Mainz : Böhmermann droht nach Schmähkritik eine Haftstrafe
Mainz Mit seinem Schmähgedicht über den türkischen Staatspräsidenten Recep Tayyip Erdogan könnte sich der ZDF-Moderator Jan Böhmermann strafbar gemacht haben.
Zu diesem Schluss kommt jedenfalls das Auswärtige Amt (AA) in einer internen juristischen Prüfung, die nach Informationen des Berliner „Tagesspiegel“ noch vor dem Telefonat von Bundeskanzlerin Angela Merkel (CDU) mit dem türkischen Premierminister Ahmet Davutoglu am Sonntag in Auftrag gegeben wurde.
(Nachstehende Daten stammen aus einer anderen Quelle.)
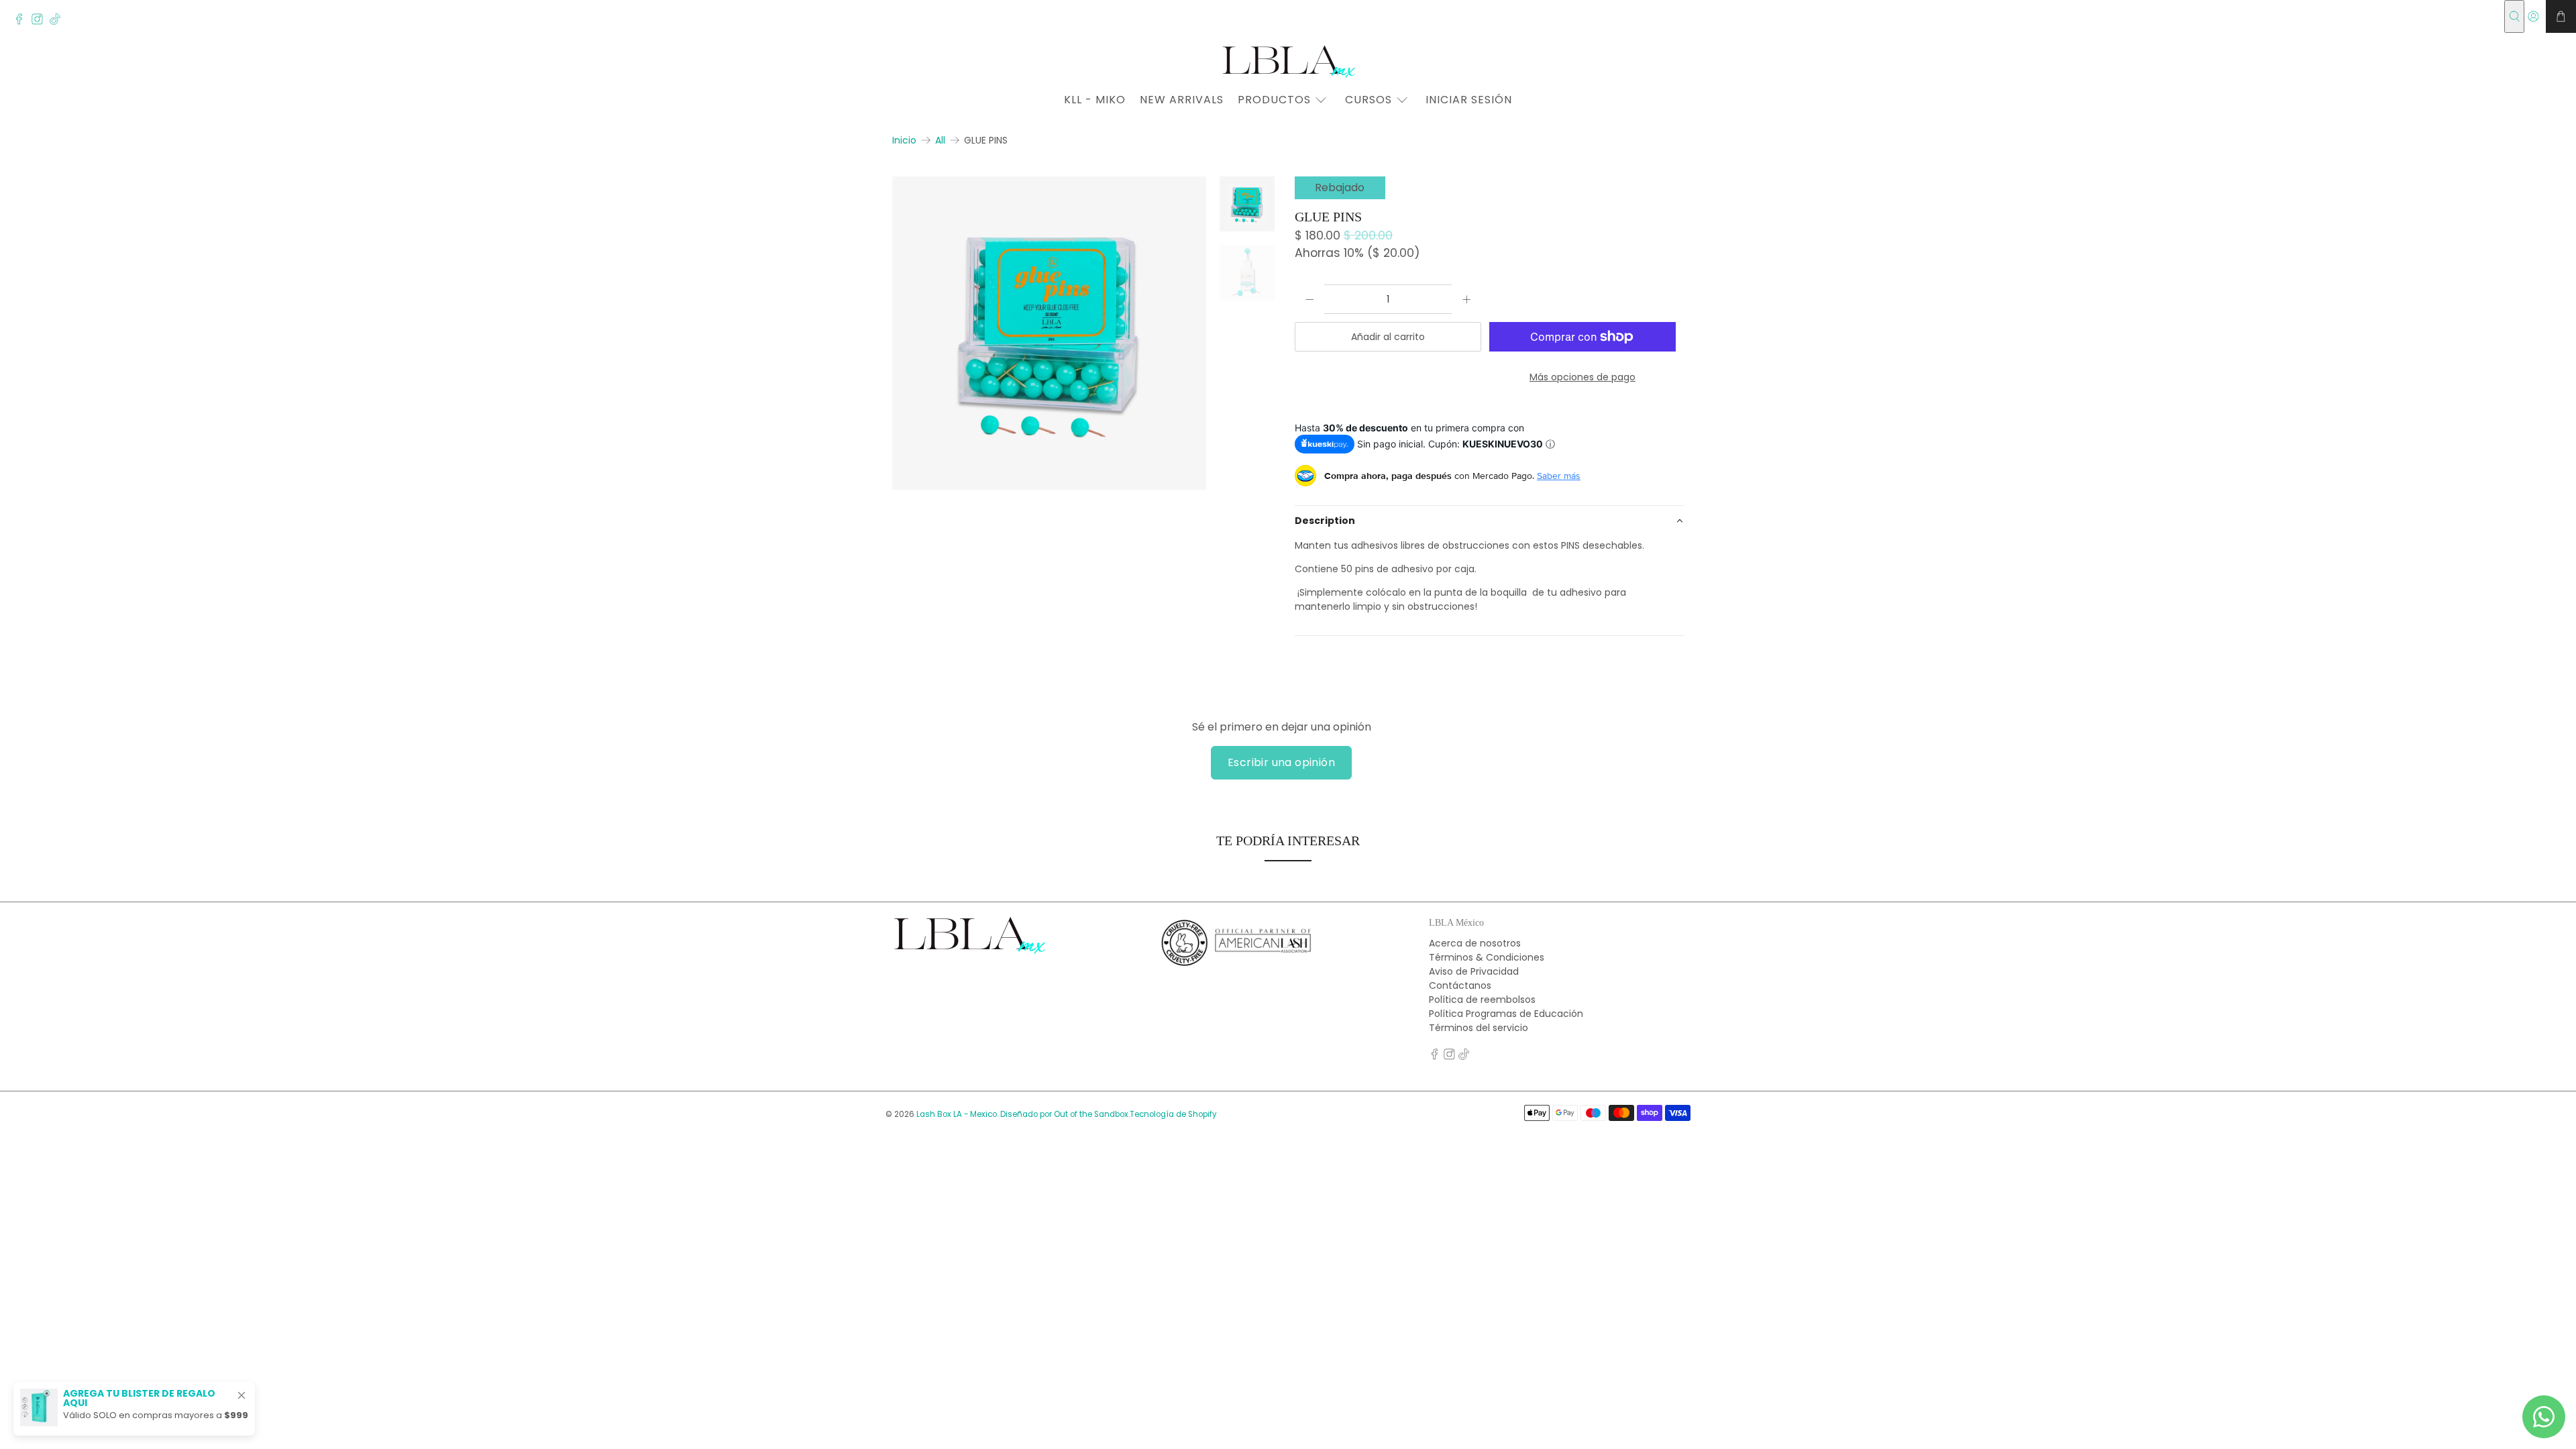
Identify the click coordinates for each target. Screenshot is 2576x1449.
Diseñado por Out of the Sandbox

Der ZDF-Moderator und Satiriker hatte Erdogan unter anderem als „Ziegenficker“ geschmäht. Der Sender hatte den Beitrag kurz darauf aus der Mediathek entfernt.
Derweil hat die Staatsanwaltschaft Mainz Ermittlungen gegen Böhmermann eingeleitet. Auf Anfrage unserer Zeitung heißt es dazu von Andrea Keller, der leitenden Oberstaatsanwältin: „Wegen des in der Sendung ‚ZDF Neo Royal‘ am 31. März 2016 ausgestrahlten Gedichts sind bei der Staatsanwaltschaft Mainz bislang rund 20 Strafanzeigen von Privatpersonen eingegangen.“ Das Ermittlungsverfahren werde wegen Verdachts des Verstoßes gegen Paragraf 103 Strafgesetzbuch geführt. Dieser bezieht sich auf Beleidigung von Organen oder Vertreter ausländischer Staaten. Das kann mit bis zu drei Jahren Gefängnis geahndet werden.
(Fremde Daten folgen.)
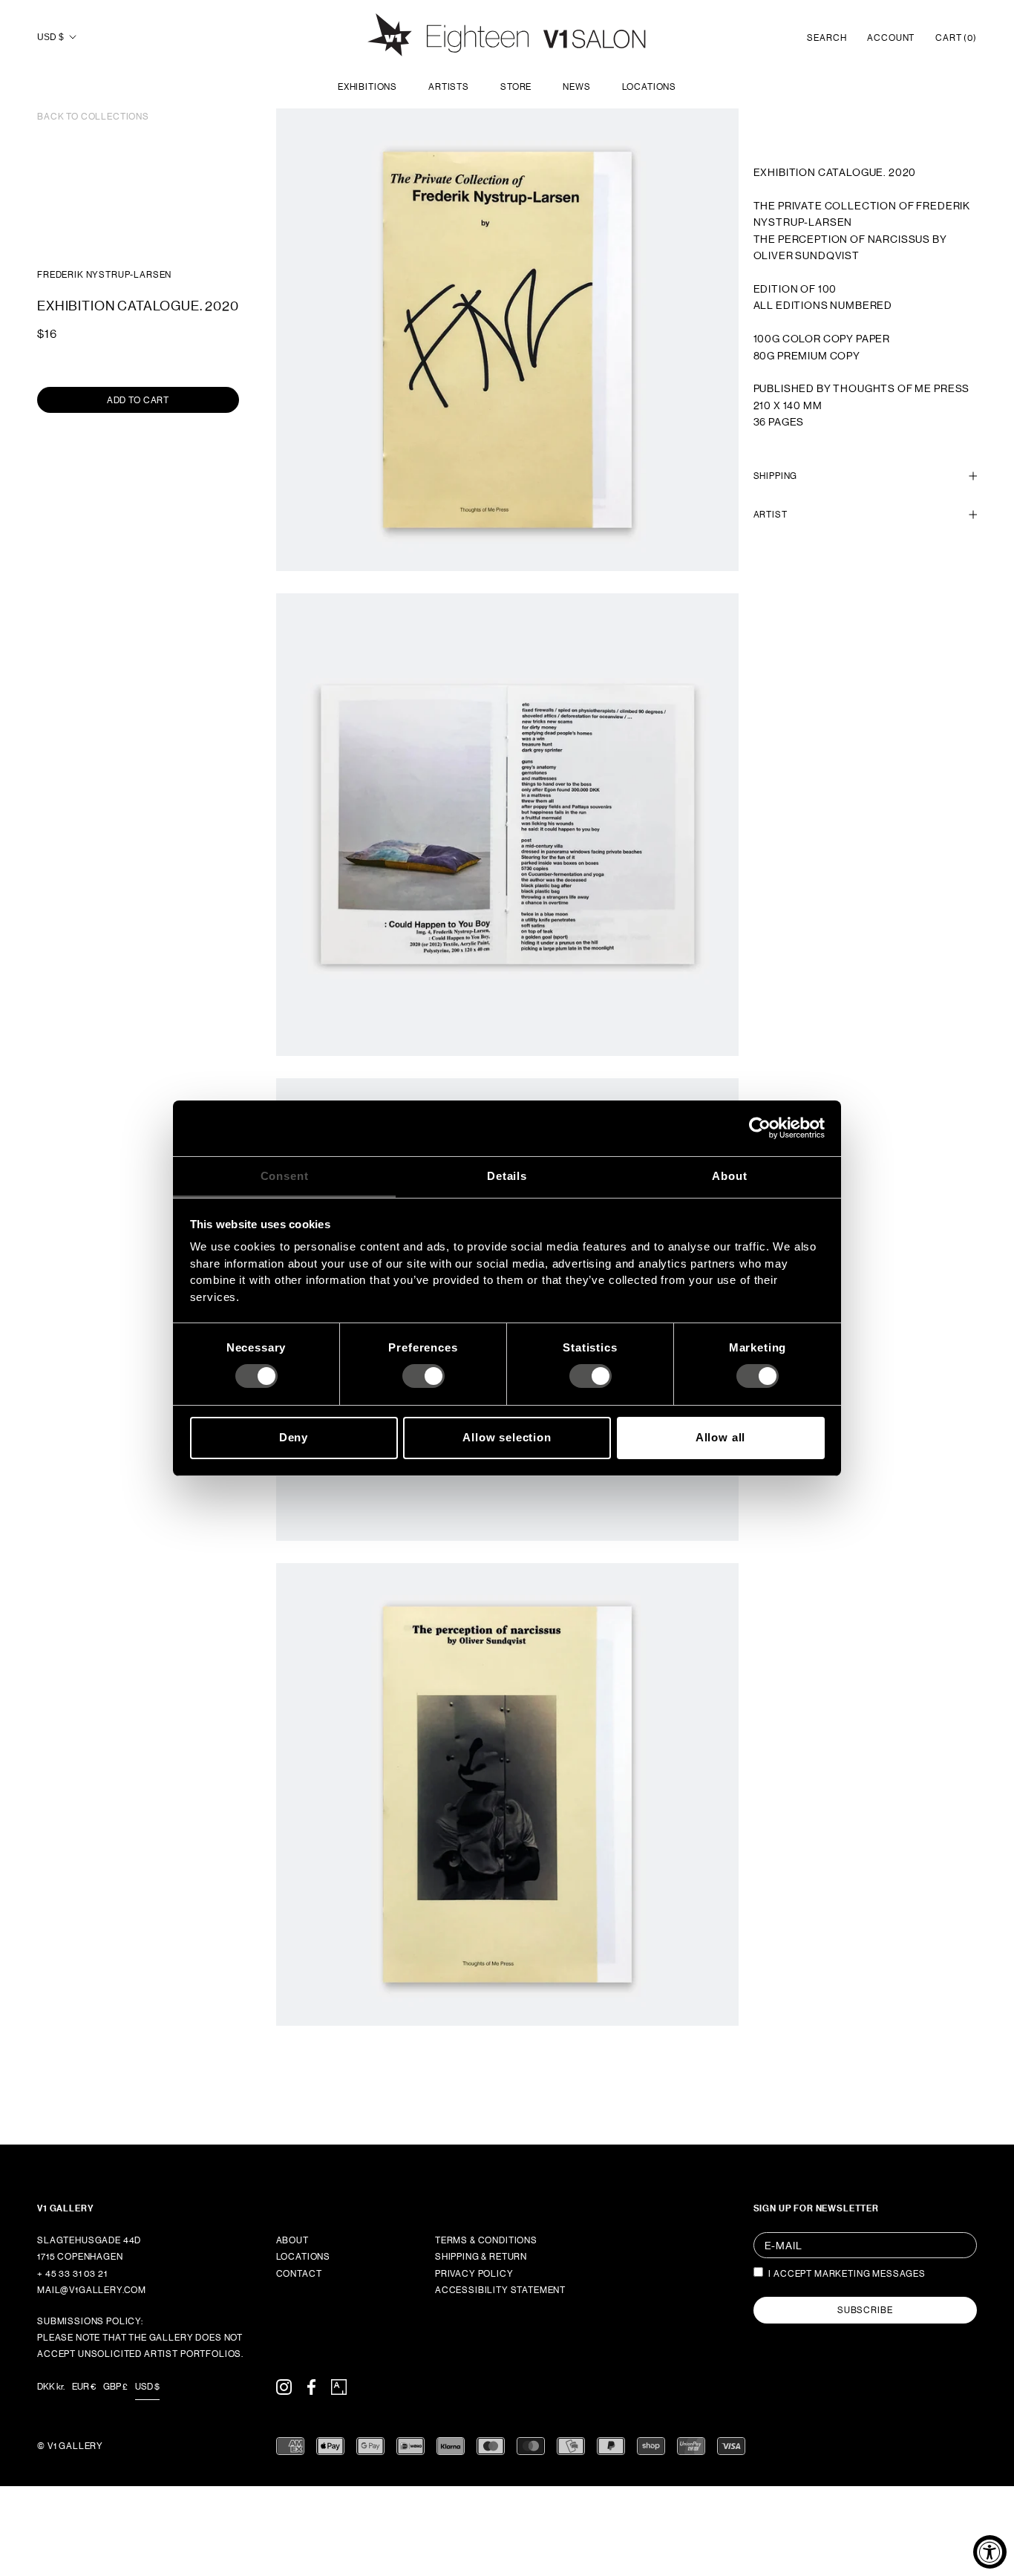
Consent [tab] (285, 1175)
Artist (770, 514)
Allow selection (507, 1437)
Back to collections (93, 116)
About (292, 2240)
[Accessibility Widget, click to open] (990, 2552)
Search (826, 38)
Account (891, 38)
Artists (448, 87)
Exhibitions (367, 87)
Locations (649, 87)
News (576, 87)
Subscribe (865, 2310)
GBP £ (115, 2386)
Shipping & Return (481, 2256)
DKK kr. (51, 2386)
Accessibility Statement (500, 2290)
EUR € (84, 2386)
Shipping (775, 475)
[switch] (423, 1376)
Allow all (721, 1437)
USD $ (50, 37)
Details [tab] (507, 1175)
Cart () (956, 38)
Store (515, 87)
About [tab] (729, 1175)
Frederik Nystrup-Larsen (104, 275)
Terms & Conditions (486, 2240)
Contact (299, 2274)
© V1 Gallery (70, 2446)
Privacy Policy (474, 2274)
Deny (293, 1437)
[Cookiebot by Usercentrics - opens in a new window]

Zur Sicherung der Beweise fordere die Staatsanwaltschaft einen Mitschnitt der Sendung an und werde entsprechend Ziffer 210 der Richtlinien für das Bußgeld- und Strafverfahren das Bundesministerium der Justiz und für Verbraucherschutz auf dem Dienstweg unterrichten, heißt es von der Staatsanwaltschaft weiter. Außerdem sei zu klären, ob seitens der Türkei beziehungsweise ihres Staatsoberhauptes ein Strafverlangen gestellt werde. Die bereits eingegangen und mutmaßlich noch eingehenden weiteren Anzeigen werden nun in dem zusammengeführt und bearbeitet.
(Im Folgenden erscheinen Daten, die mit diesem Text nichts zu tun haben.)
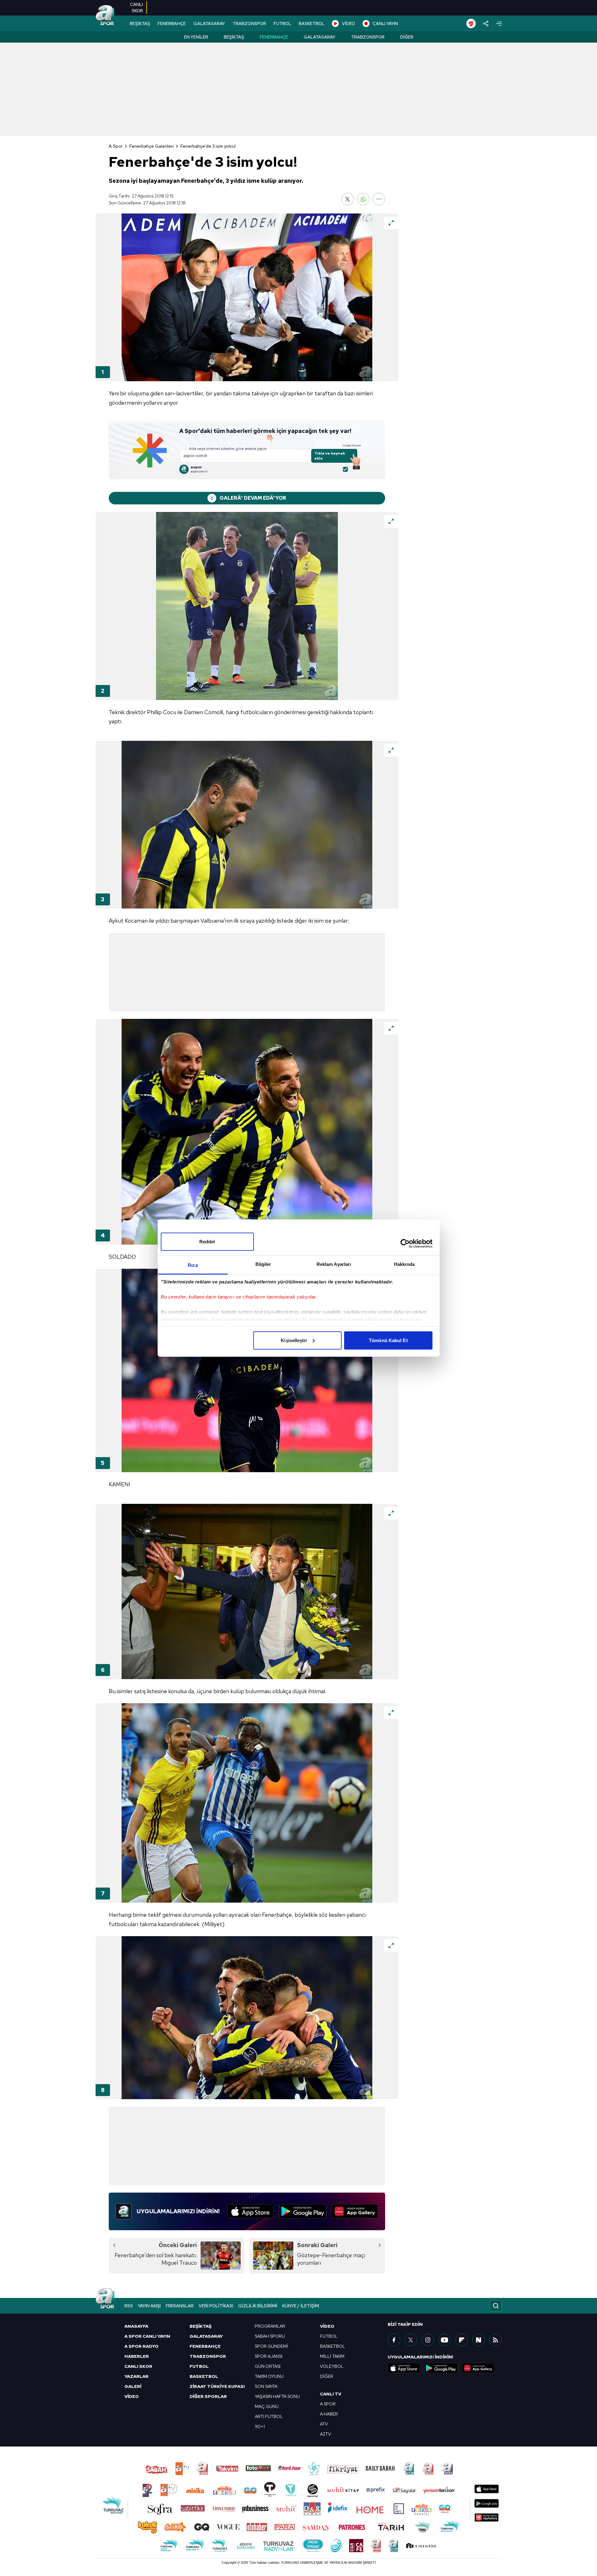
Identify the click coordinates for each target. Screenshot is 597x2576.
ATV (324, 2424)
Trotz der aktuellen Kritik bekommt Böhmermann für eine Satire rund um den Mittelfinger des griechischen Ex-Finanzministers Yanis Varoufakis am Freitagabend in Marl den Grimme-Preis. Ihm gebühre das Verdienst einer großen Medienkritik, hatte die Grimme-Jury ihre Entscheidung begründet.